┌──
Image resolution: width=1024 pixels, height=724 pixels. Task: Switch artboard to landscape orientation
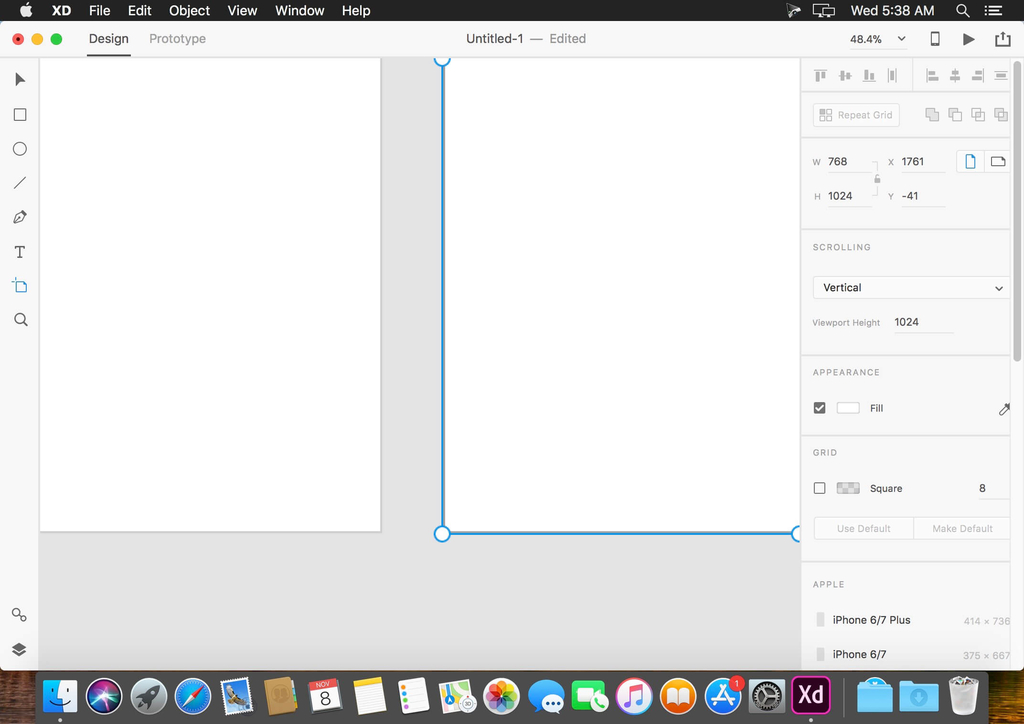[997, 161]
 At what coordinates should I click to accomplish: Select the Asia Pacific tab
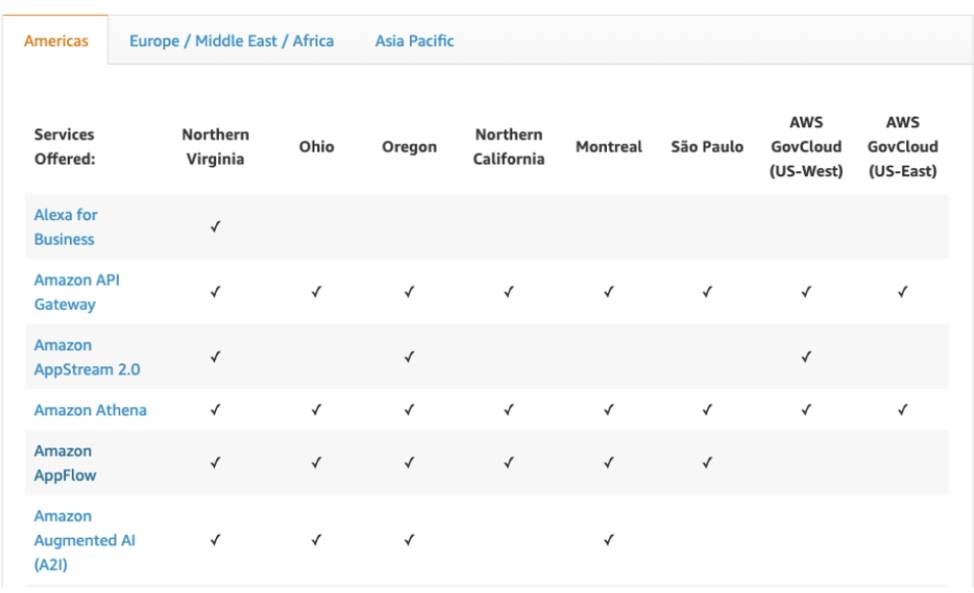(x=414, y=41)
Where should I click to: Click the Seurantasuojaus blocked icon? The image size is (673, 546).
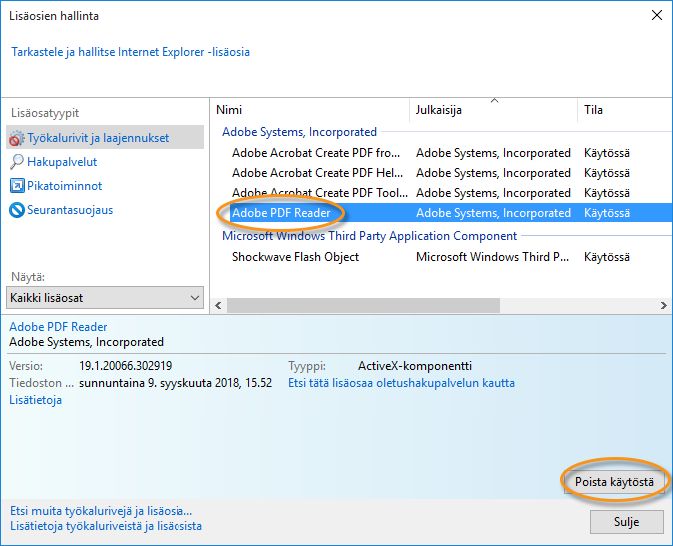click(x=17, y=210)
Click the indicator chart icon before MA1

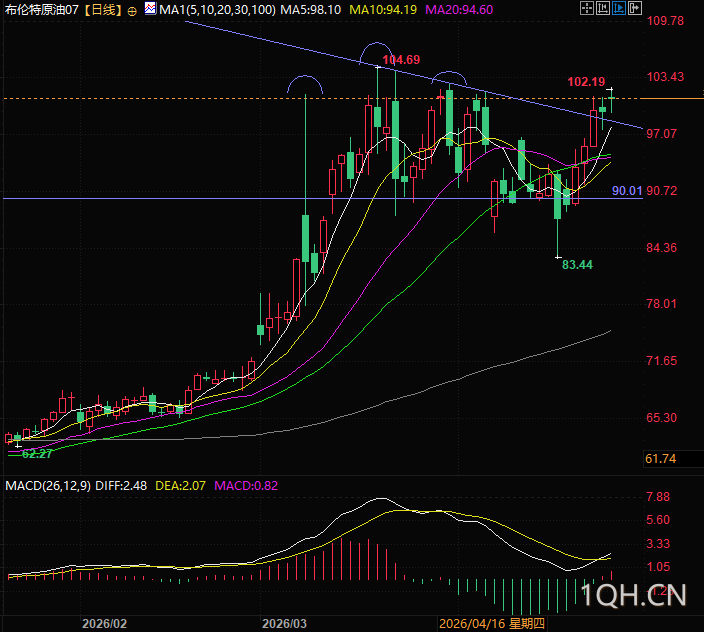150,9
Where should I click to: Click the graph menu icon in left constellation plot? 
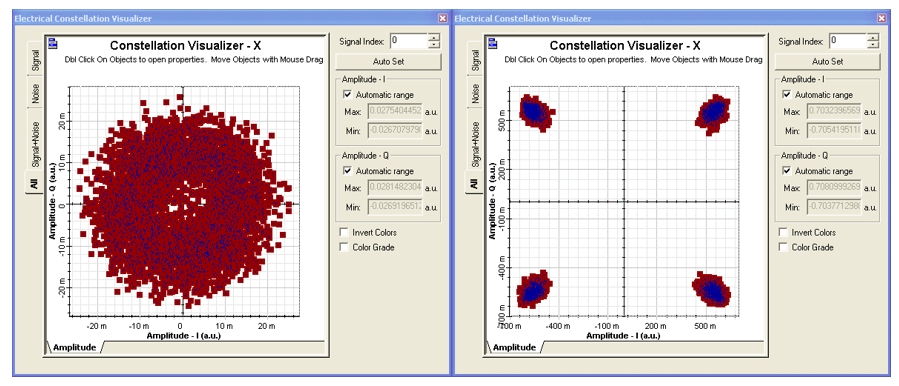[52, 42]
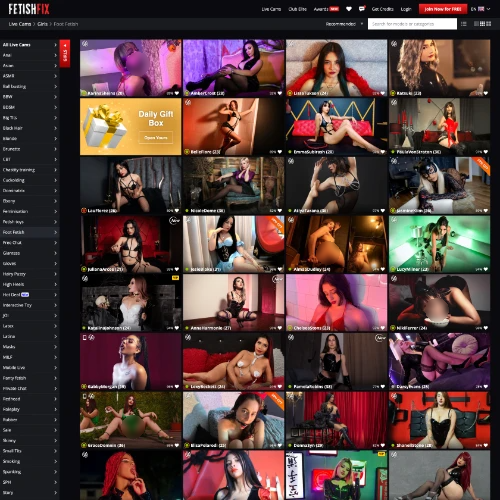Open the Recommended sorting dropdown

click(x=344, y=24)
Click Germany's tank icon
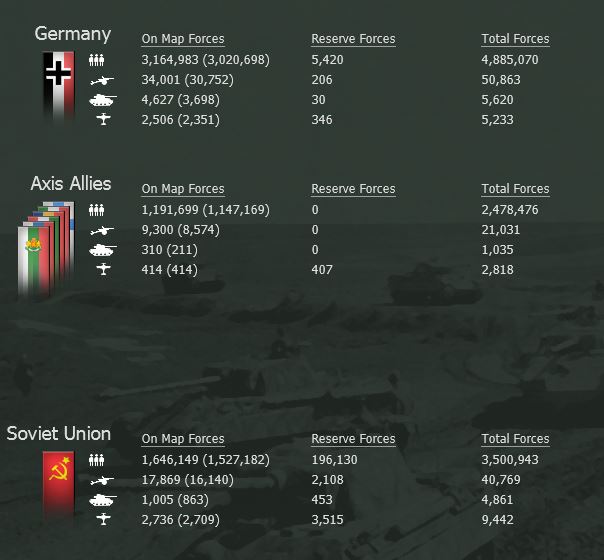Viewport: 604px width, 560px height. (x=102, y=100)
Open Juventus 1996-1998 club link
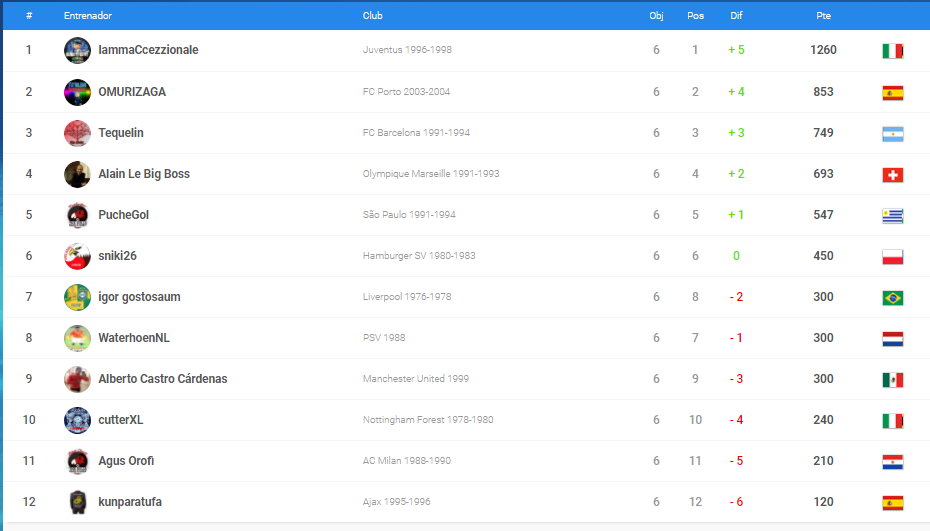Viewport: 930px width, 531px height. [x=407, y=50]
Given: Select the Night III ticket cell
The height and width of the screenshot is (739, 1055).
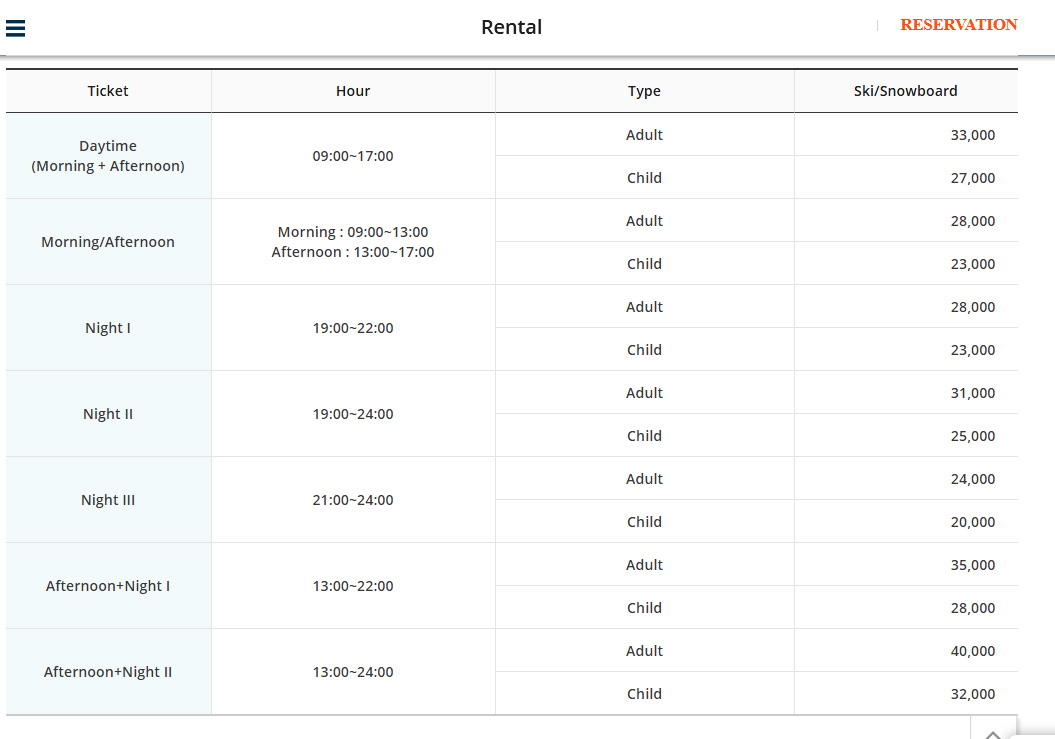Looking at the screenshot, I should (108, 500).
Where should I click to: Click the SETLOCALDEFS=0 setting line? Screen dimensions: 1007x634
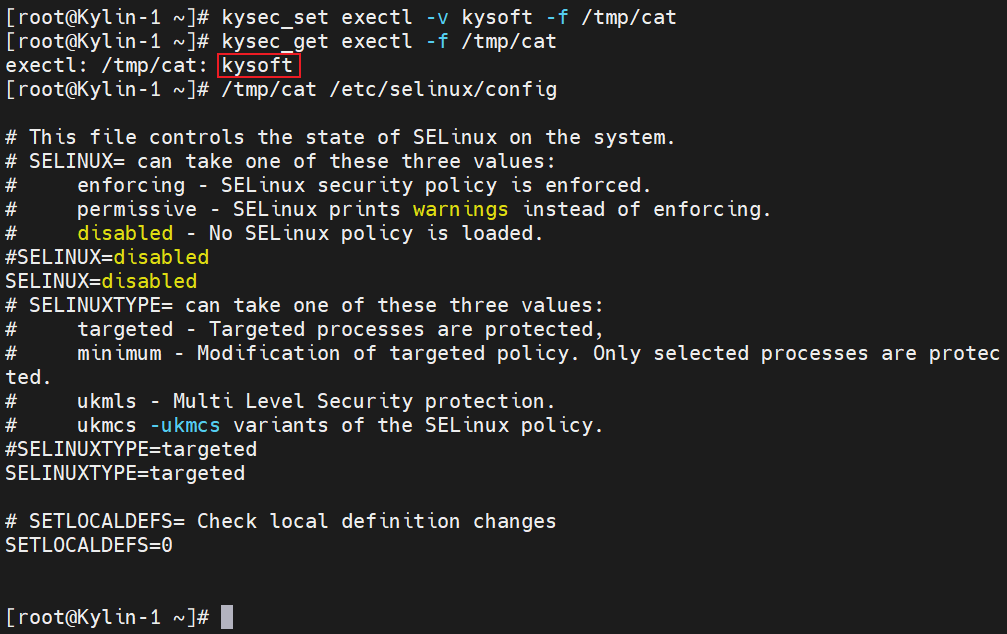[x=89, y=545]
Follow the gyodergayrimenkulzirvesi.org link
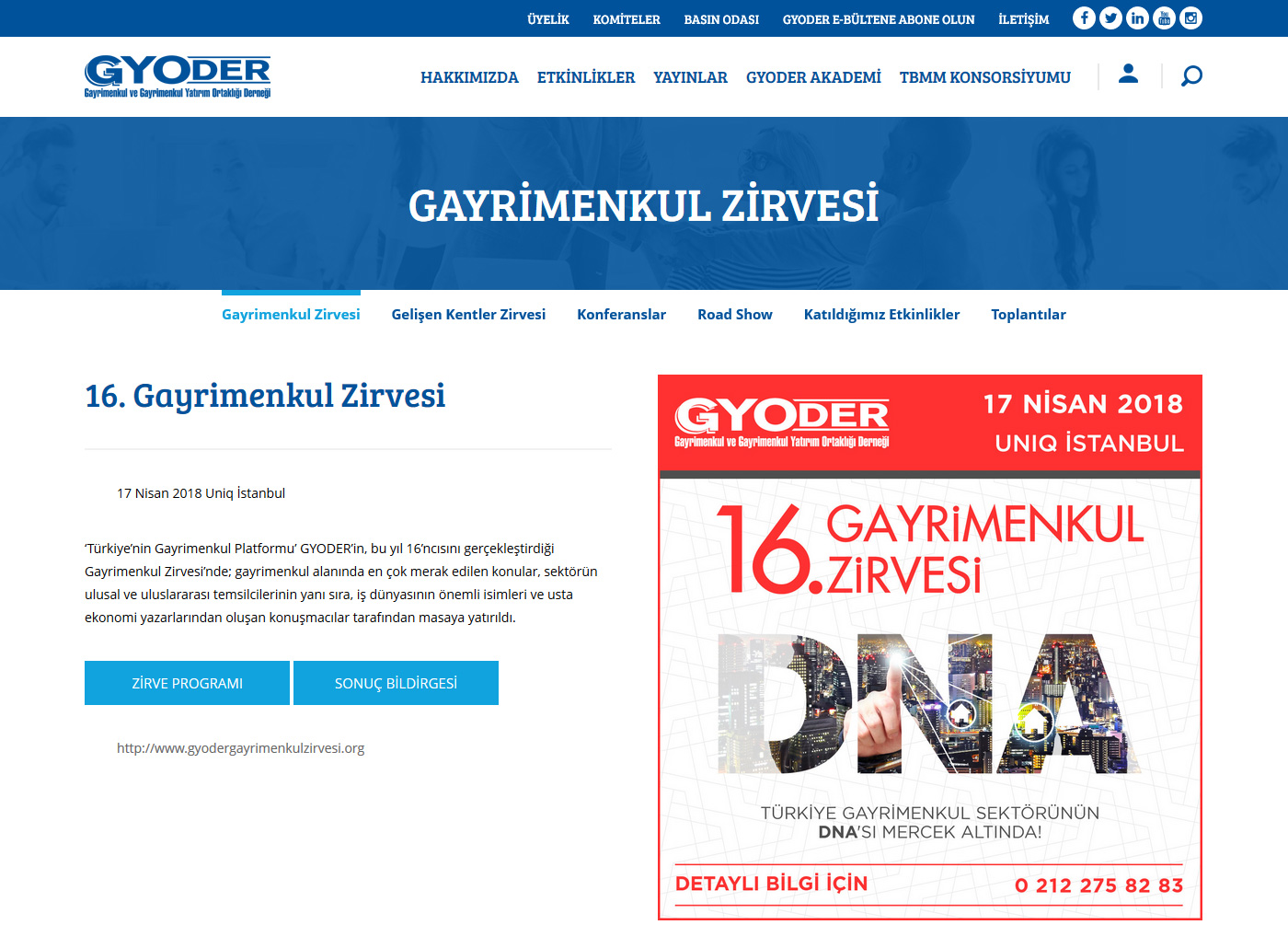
└──
■ **Exercise brief**: Print the entries above exactly, taking out only the pictures.

■ **Answer to the problem**:
Image resolution: width=1024 pixels, height=724 pixels. Task: Switch artboard to landscape orientation
[997, 161]
 At what coordinates should I click to accomplish: Select the Asia Pacific tab
(x=414, y=41)
Where should I click to: Click the Seurantasuojaus blocked icon? The image size is (673, 546).
click(x=17, y=210)
Click the indicator chart icon before MA1

150,9
Where should I click to: Click the graph menu icon in left constellation plot? 
[52, 42]
Open the Recommended sorting dropdown

click(x=344, y=24)
Click Germany's tank icon
Viewport: 604px width, 560px height. (x=102, y=100)
Open Juventus 1996-1998 club link
Viewport: 930px width, 531px height. [x=407, y=50]
Given: Select the Night III ticket cell
The height and width of the screenshot is (739, 1055).
Looking at the screenshot, I should (108, 500).
Where should I click to: Click the SETLOCALDEFS=0 setting line? Screen dimensions: 1007x634
[x=89, y=545]
Follow the gyodergayrimenkulzirvesi.org link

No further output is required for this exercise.